Frontotemporal lobar degeneration (
FTLD) is a heterogeneous spectrum of age-associated
neurodegenerative diseases that include two main pathologic categories of tau (
FTLD-Tau) and TDP-43 (
FTLD-TDP)
proteinopathies. These distinct
proteinopathies are often clinically indistinguishable during life, posing a major obstacle for diagnosis and emerging therapeutic trials tailored to disease-specific mechanisms.
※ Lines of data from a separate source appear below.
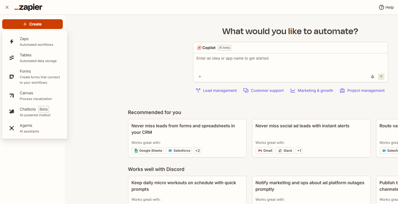398x204 pixels.
Task: Select the Marketing & growth suggestion
Action: (x=312, y=90)
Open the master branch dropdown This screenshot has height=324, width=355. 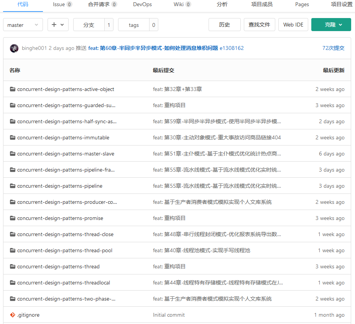point(23,25)
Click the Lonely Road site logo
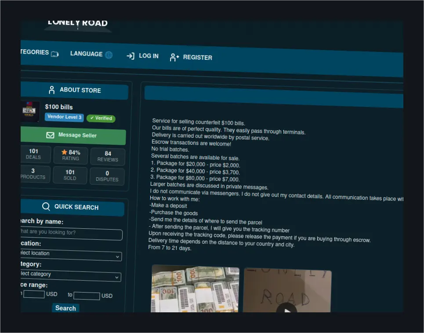Image resolution: width=424 pixels, height=333 pixels. pyautogui.click(x=78, y=25)
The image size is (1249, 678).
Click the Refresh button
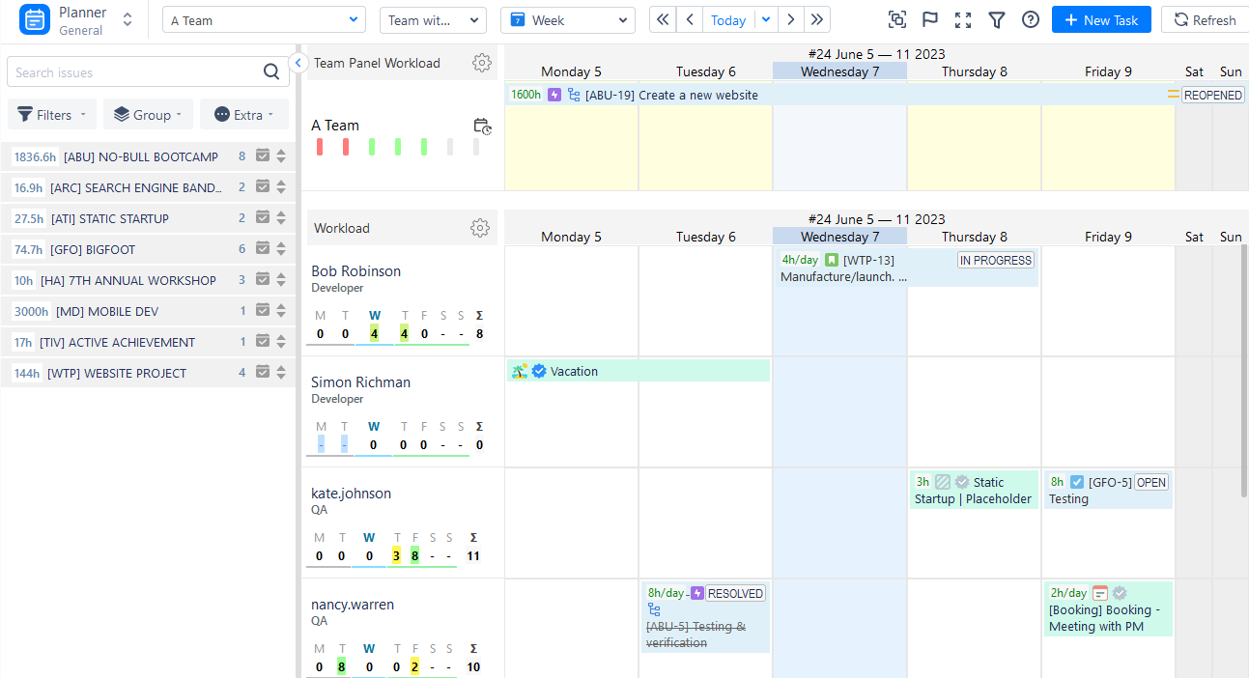(1205, 20)
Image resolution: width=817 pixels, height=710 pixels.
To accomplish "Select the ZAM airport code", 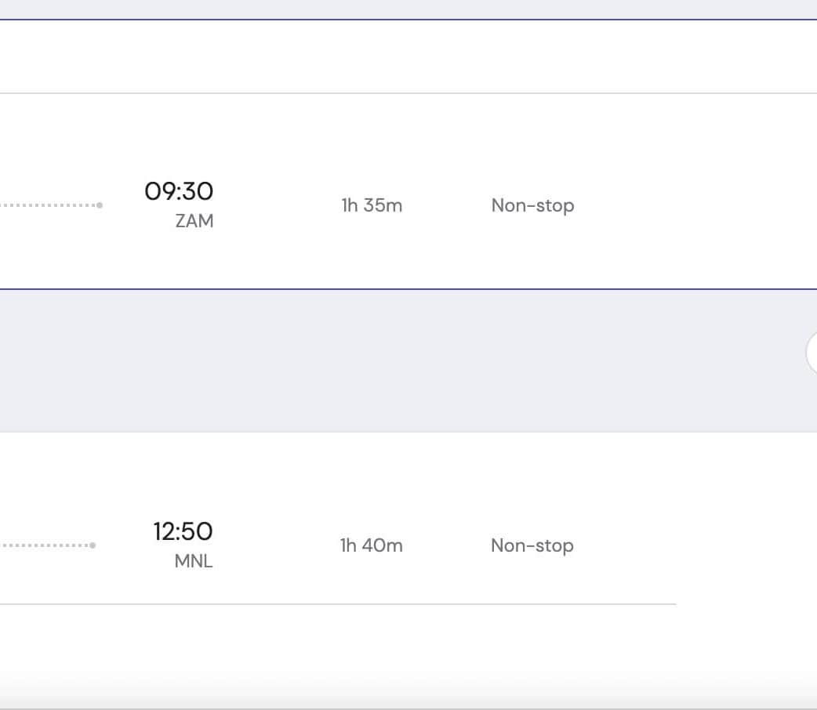I will click(194, 221).
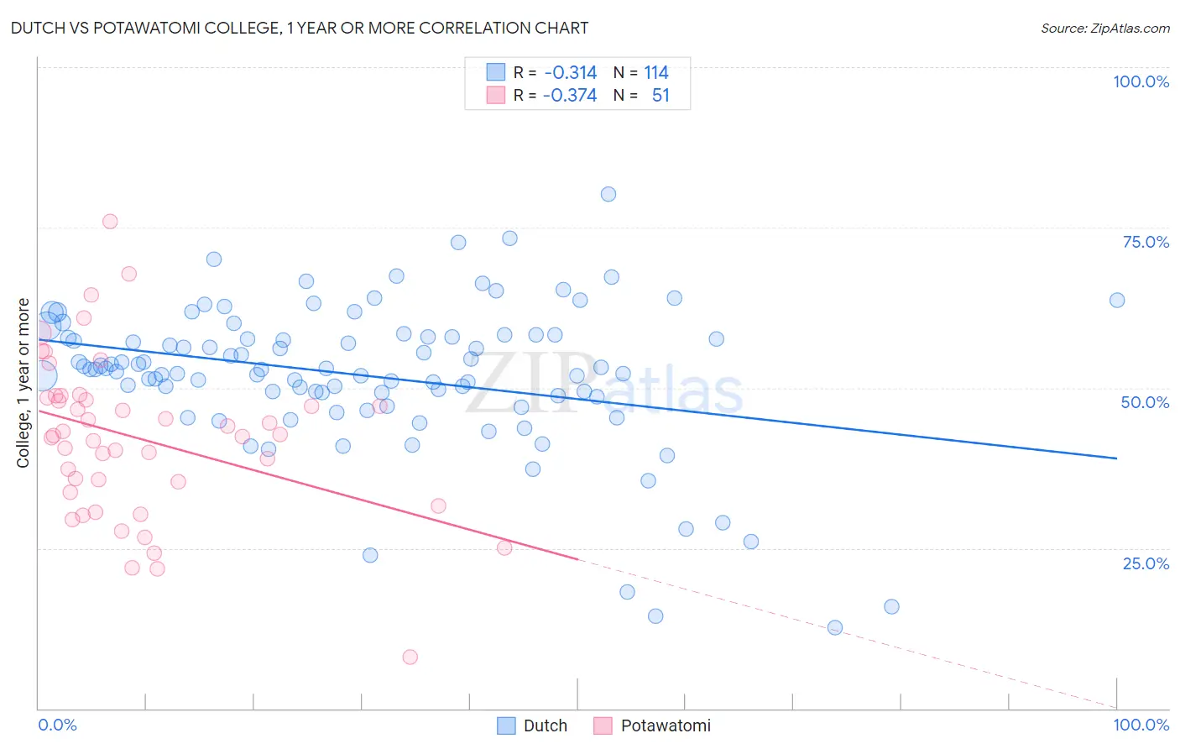Viewport: 1180px width, 749px height.
Task: Click the topmost pink Potawatomi point near 76%
Action: click(x=110, y=222)
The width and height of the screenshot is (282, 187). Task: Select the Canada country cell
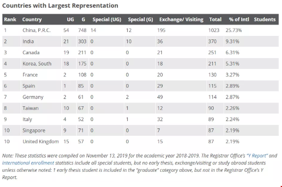pyautogui.click(x=31, y=53)
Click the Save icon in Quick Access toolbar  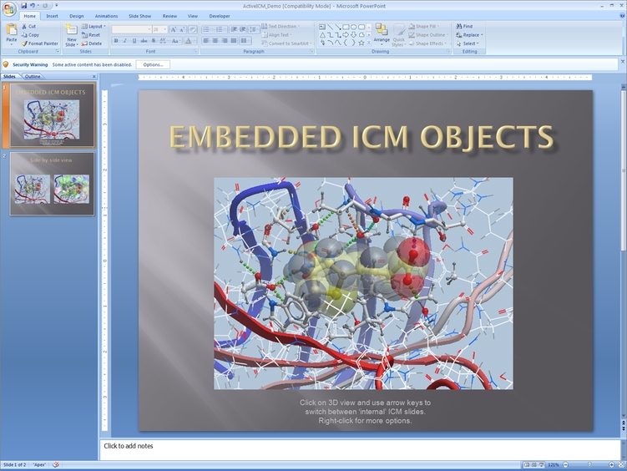(24, 6)
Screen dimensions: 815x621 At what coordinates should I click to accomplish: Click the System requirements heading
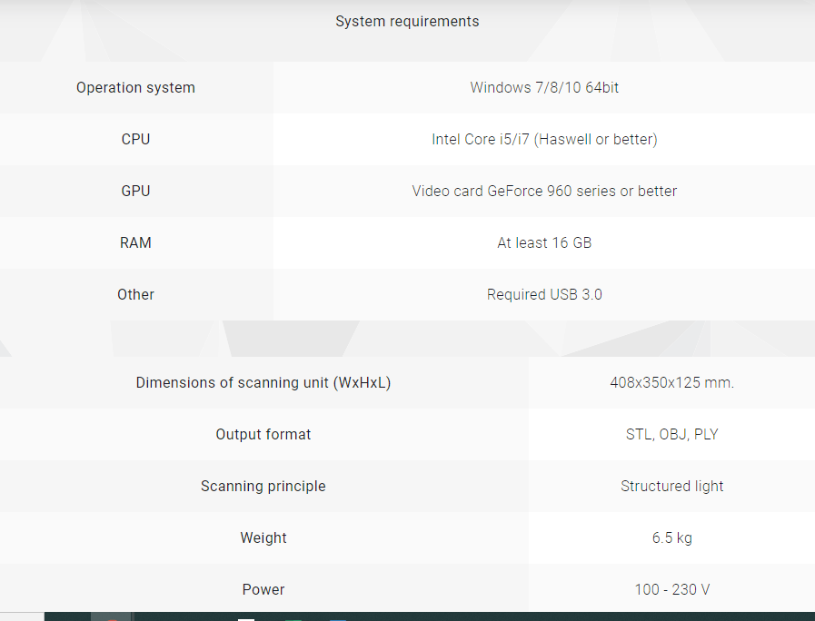pos(407,21)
Moreover, MRI-derived measures have had limited success to date discriminating between
FTLD-Tau or
FTLD-TDP. T2*-weighted (T2*w) ex vivo MRI has previously been shown to be sensitive to non-
heme iron in healthy intracortical lamination and myelin, and to pathological
iron deposits in
amyloid-beta plaques and activated microglia in
Alzheimer's disease neuropathologic change (ADNC). However, an integrated, ex vivo MRI and histopathology approach is understudied in
FTLD. We apply joint, whole-hemisphere ex vivo MRI at 7 T and histopathology to the study autopsy-confirmed
FTLD-Tau (n = 4) and
FTLD-TDP (n = 3), relative to ADNC disease-control brains with antemortem clinical symptoms of
frontotemporal dementia (n = 2), and an age-matched healthy control. We detect distinct laminar patterns of novel
iron-laden glial pathology in both
FTLD-Tau and
FTLD-TDP brains. We find
iron-positive ameboid and hypertrophic microglia and astrocytes largely in deeper GM and adjacent WM in
FTLD-Tau. In contrast,
FTLD-TDP presents prominent superficial cortical layer
iron reactivity in astrocytic processes enveloping small blood vessels with limited involvement of adjacent WM, as well as more diffuse distribution of punctate
iron-rich dystrophic microglial processes across all GM lamina. This integrated MRI/histopathology approach reveals ex vivo MRI features that are consistent with these pathological observations distinguishing
FTLD-Tau and
FTLD-TDP subtypes, including prominent irregular hypointense signal in deeper cortex in
FTLD-Tau whereas
FTLD-TDP showed upper cortical layer hypointense bands and diffuse cortical speckling. Moreover, differences in adjacent WM degeneration and
iron-rich
gliosis on histology between
FTLD-Tau and
FTLD-TDP were also readily apparent on MRI as hyperintense signal and irregular areas of hypointensity, respectively that were more prominent in
FTLD-Tau compared to
FTLD-TDP. These unique histopathological and radiographic features were distinct from healthy control and ADNC brains, suggesting that
iron-sensitive T2*w MRI, adapted to in vivo application at sufficient resolution, may eventually offer an opportunity to improve antemortem diagnosis of
FTLD proteinopathies using tissue-validated methods.